§ Problem a
Can you quote the full "One Tool. Every Team." page below word for word?

§ Excerpted text
——————
One Tool. Every Team.

Customer Stories

One Tool. Every Team.

Most organizations have more tools than they need and less visibility than they want. There’s a better way.

A Different Approach

Take a look at how work gets tracked in a typical organization and you’ll usually find the same pattern: IT has a helpdesk system. HR runs processes through email and spreadsheets. Facilities takes requests through a form that emails a shared inbox. The legal team uses a project tracker. Customer support has its own platform. Each tool was adopted for a good reason at a particular moment, and each one mostly works — within its own department and in isolation from everything else.

But organizations don’t actually work in isolation. When a new employee joins the company, IT, HR, and Facilities all have things to do, on a coordinated timeline, that affect each other. When a customer reports a problem that turns out to involve a software bug, customer support, engineering, and account management all need to be in the loop. When a piece of equipment fails, the support ticket connects to an asset record, a service contract, and maybe a purchasing request. Work, in practice, cuts across departments and systems in ways that no single specialized tool was designed to handle.

The result is a hidden tax on organizational efficiency: the time spent moving information from one system to another, the requests that fall between teams, the reporting that requires manually combining data from five different places, the new employees who need weeks to learn which tool to use for which kind of request.
——————
§ Problem b
Can you convert the rows, starting with the line containing "Click the Undo icon" and ending with the line containing "[x=45, y=169]", both included, into a Markdown table with the columns Number and Row line, leaving out blank lines?

§ Exercise input
——————
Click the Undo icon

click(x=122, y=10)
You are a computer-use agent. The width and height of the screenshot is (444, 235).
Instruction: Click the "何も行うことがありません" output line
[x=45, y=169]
——————
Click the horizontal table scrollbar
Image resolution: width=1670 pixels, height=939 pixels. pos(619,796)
——————
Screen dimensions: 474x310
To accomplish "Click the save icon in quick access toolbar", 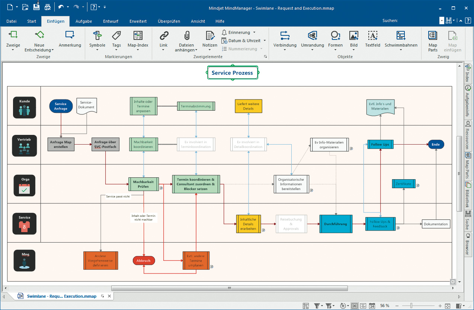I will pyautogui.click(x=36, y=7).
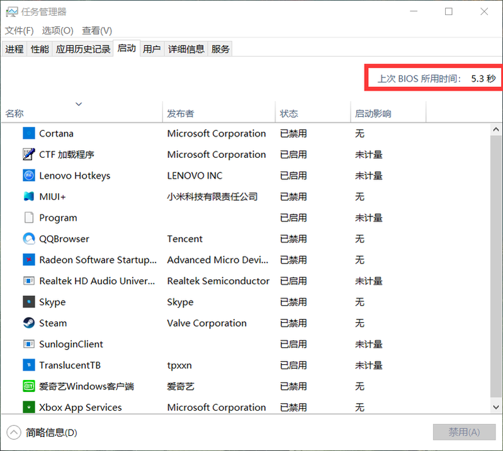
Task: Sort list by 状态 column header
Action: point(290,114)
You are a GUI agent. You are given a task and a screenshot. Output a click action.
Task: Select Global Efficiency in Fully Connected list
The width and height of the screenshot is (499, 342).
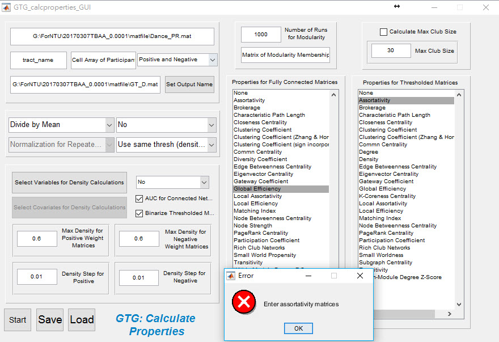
——————
§ Final answer a
One Tool. Every Team.

Customer Stories

One Tool. Every Team.

Most organizations have more tools than they need and less visibility than they want. There’s a better way.

A Different Approach

Take a look at how work gets tracked in a typical organization and you’ll usually find the same pattern: IT has a helpdesk system. HR runs processes through email and spreadsheets. Facilities takes requests through a form that emails a shared inbox. The legal team uses a project tracker. Customer support has its own platform. Each tool was adopted for a good reason at a particular moment, and each one mostly works — within its own department and in isolation from everything else.

But organizations don’t actually work in isolation. When a new employee joins the company, IT, HR, and Facilities all have things to do, on a coordinated timeline, that affect each other. When a customer reports a problem that turns out to involve a software bug, customer support, engineering, and account management all need to be in the loop. When a piece of equipment fails, the support ticket connects to an asset record, a service contract, and maybe a purchasing request. Work, in practice, cuts across departments and systems in ways that no single specialized tool was designed to handle.

The result is a hidden tax on organizational efficiency: the time spent moving information from one system to another, the requests that fall between teams, the reporting that requires manually combining data from five different places, the new employees who need weeks to learn which tool to use for which kind of request.

§ Final answer b
| Number | Row line |
|---|---|
| 1 | Click the Undo icon |
| 2 | click(x=122, y=10) |
| 3 | You are a computer-use agent. The width and height of the screenshot is (444, 235). |
| 4 | Instruction: Click the "何も行うことがありません" output line |
| 5 | [x=45, y=169] |